Indirectement, mais  indiscutablement, lorsque par sa décision  n°

2002-461 DC du 29 aout 2002, il statuait sur la loi d’orientation

et de programmation pour la justice. Il a ainsi pu valider l’art. 3

de cette loi modifiant l’art. 2 de la loi du 22 juin 1987 sur le

service public pénitentiaire, mais à la condition qu’il soit ainsi rédigé :

« « 1er alinéa. Par dérogation aux dispositions des articles 7 et 18

de la loi n° 85-704 du 12 juillet 1985 relative à la maîtrise

d'ouvrage publique et à ses rapports avec la maîtrise d'œuvre

privée, l'Etat peut confier à une personne ou à un groupement de

personnes, de droit public ou de droit privé, une mission portant à

la fois sur la conception, la construction et l'aménagement

d'établissements pénitentiaires. Cette mission peut en outre porter

sur l'exploitation ou la maintenance d'établissements

pénitentiaires, à l'exclusion des fonctions de direction, de greffe

et de surveillance.

(…)

« « Dernier alinéa. Dans les établissements pénitentiaires, les

fonctions autres que celles de direction, de greffe et de

surveillance peuvent être confiées à des personnes de droit public

ou de droit privé habilitées, dans des conditions définies par un

décret en Conseil d'Etat. Ces personnes peuvent être choisies dans

le cadre des marchés prévus au deuxième alinéa. » »

C’est le rédacteur du présent billet  qui a souligné : le greffe, la fonction de greffe, ne se délègue  donc pas.

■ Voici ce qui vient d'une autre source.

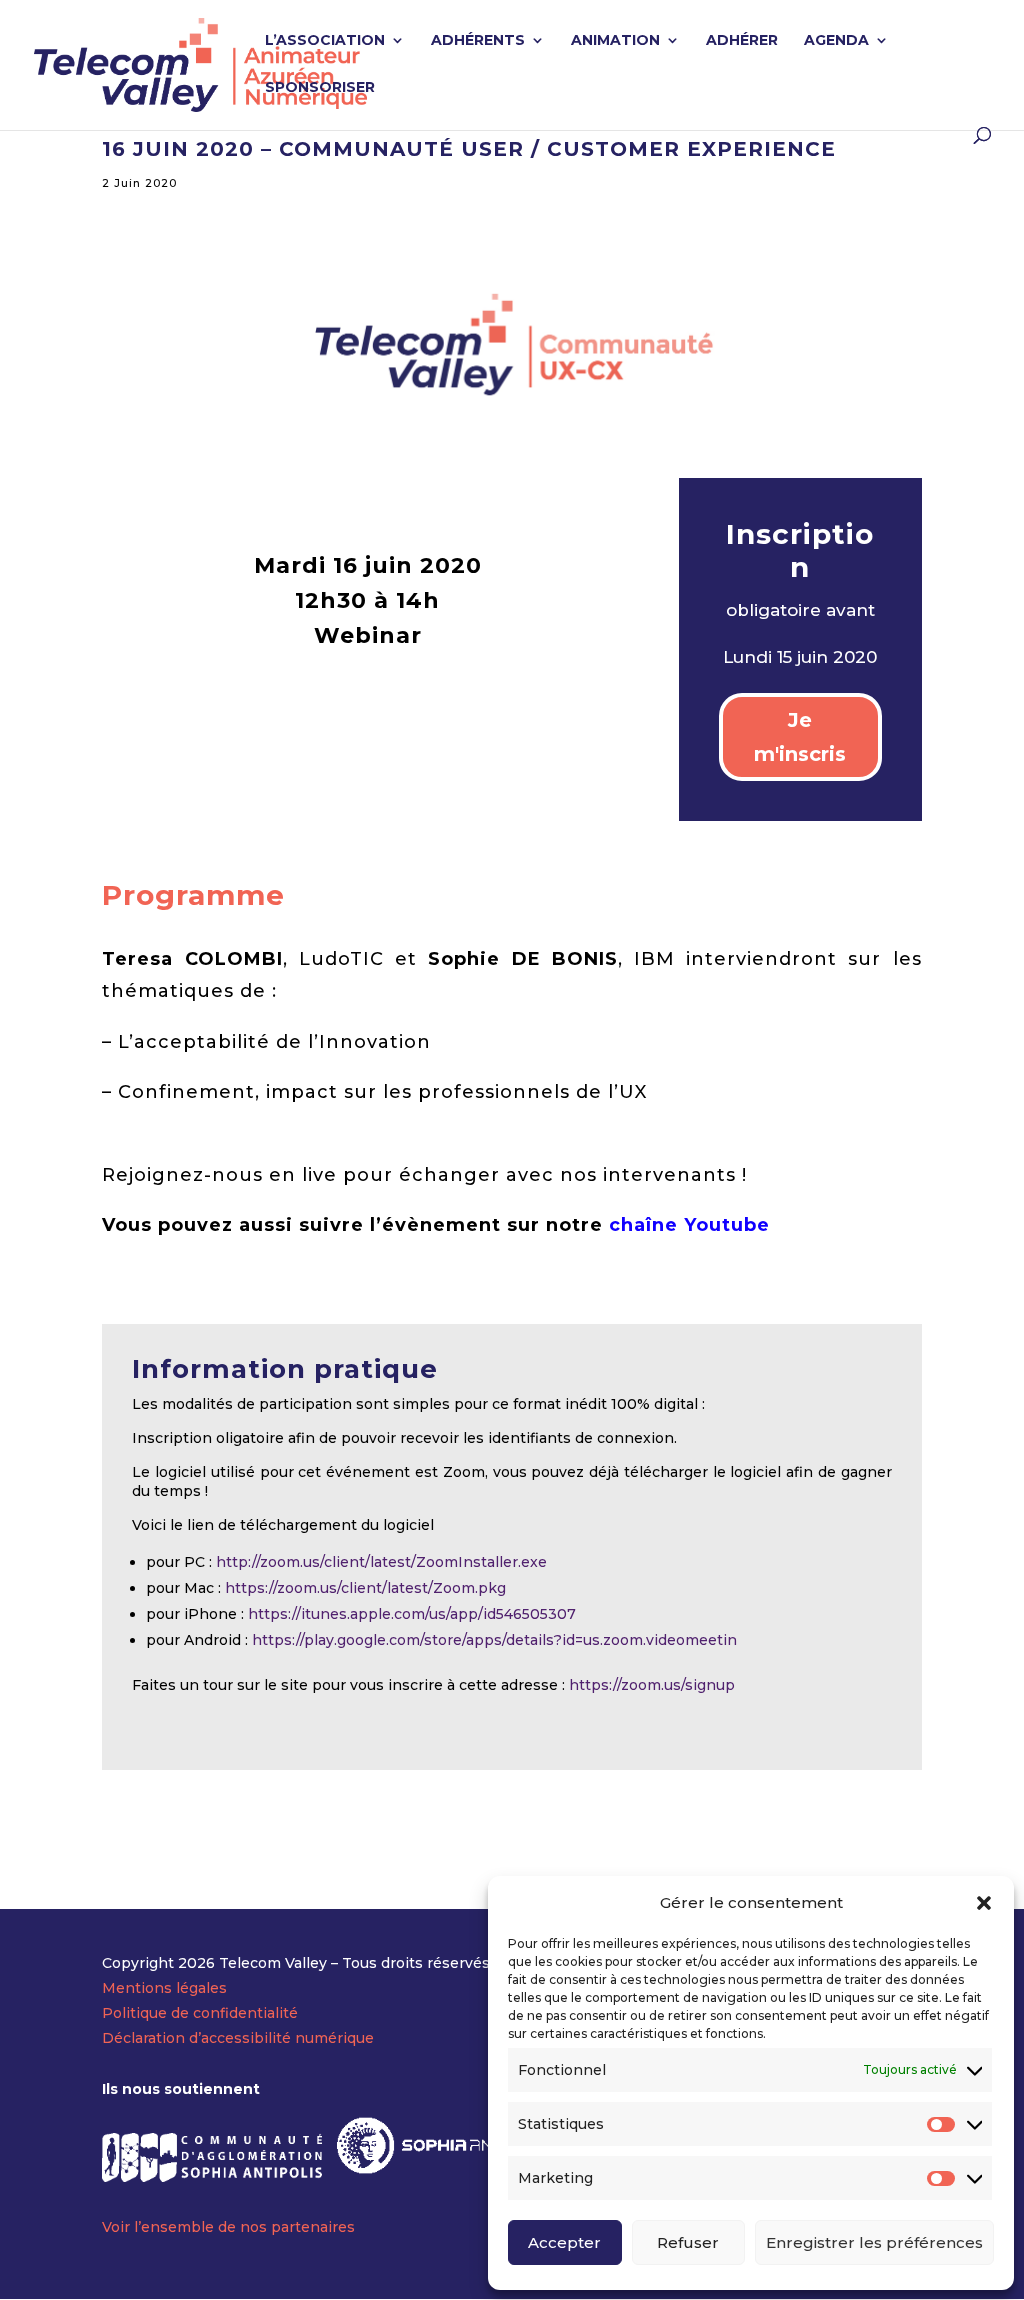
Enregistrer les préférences (874, 2242)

Alors, il reste les greffiers des tribunaux de commerce, dont le caractère privé n’est défendu sérieusement par personne car  personne ne peut l’expliquer. Ni par Monsieur ATTALI (que de fois l’ai-je écrit),  que par le premier président Guy CANIVET, membre par ailleurs du Conseil constitutionnel, lorsque dans une étude parfaitement publique de 2011 (on la trouve sur Internet),  il exprimait  ceci en termes choisis et délicats, mais bien compréhensibles par tous :

« Singulièrement, en matière de justice, la distance entre  l’interdiction de l’exercice par des personnes privées des fonctions indissociables de la souveraineté de l’Etat et la réalité qui révèle que nombre des taches judiciaires ou parajudiciaires sont exécutées par des opérateurs privés, sans toujours que la rationalité des choix de délégation, souvent historiques, soit explicite. »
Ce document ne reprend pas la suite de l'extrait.